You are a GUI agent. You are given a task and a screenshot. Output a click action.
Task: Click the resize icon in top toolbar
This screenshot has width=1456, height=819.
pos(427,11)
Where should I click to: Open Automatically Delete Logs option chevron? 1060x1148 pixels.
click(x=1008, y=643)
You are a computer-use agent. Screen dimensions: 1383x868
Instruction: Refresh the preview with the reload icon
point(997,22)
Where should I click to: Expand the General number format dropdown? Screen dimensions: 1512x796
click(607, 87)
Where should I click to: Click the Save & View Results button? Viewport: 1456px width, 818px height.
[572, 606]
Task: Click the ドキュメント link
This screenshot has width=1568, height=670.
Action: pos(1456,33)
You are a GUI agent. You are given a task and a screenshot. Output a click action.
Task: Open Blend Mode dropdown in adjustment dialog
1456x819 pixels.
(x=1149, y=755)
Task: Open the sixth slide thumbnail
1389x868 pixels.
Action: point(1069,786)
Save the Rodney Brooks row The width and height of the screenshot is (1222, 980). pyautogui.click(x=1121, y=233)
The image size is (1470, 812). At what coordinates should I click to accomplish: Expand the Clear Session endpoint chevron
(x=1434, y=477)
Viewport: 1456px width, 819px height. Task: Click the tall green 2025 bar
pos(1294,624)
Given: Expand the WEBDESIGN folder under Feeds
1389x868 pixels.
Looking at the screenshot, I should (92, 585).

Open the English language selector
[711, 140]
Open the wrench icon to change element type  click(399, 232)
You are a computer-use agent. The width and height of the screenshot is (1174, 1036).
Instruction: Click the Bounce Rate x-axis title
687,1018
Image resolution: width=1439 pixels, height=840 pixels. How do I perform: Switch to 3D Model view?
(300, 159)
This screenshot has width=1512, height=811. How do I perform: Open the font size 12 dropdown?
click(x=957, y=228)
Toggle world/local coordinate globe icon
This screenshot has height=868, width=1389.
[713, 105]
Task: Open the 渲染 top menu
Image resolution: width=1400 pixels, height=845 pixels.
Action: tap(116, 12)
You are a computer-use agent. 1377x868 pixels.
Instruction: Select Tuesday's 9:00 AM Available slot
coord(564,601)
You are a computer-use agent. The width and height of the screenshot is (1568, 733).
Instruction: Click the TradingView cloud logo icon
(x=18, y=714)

-.-.-

# WHAT YOU HAVE TO DO
Each line from the one holding "is (1174, 1036)." through the last line of the data is to be transcribed exactly, with nothing else added.

# WRITTEN ANSWER
You are a computer-use agent. The width and height of the screenshot is (1174, 1036).
Instruction: Click the Bounce Rate x-axis title
687,1018
Image resolution: width=1439 pixels, height=840 pixels. How do I perform: Switch to 3D Model view?
(300, 159)
This screenshot has width=1512, height=811. How do I perform: Open the font size 12 dropdown?
click(x=957, y=228)
Toggle world/local coordinate globe icon
This screenshot has height=868, width=1389.
[713, 105]
Task: Open the 渲染 top menu
Image resolution: width=1400 pixels, height=845 pixels.
Action: tap(116, 12)
You are a computer-use agent. 1377x868 pixels.
Instruction: Select Tuesday's 9:00 AM Available slot
coord(564,601)
You are a computer-use agent. The width and height of the screenshot is (1568, 733).
Instruction: Click the TradingView cloud logo icon
(x=18, y=714)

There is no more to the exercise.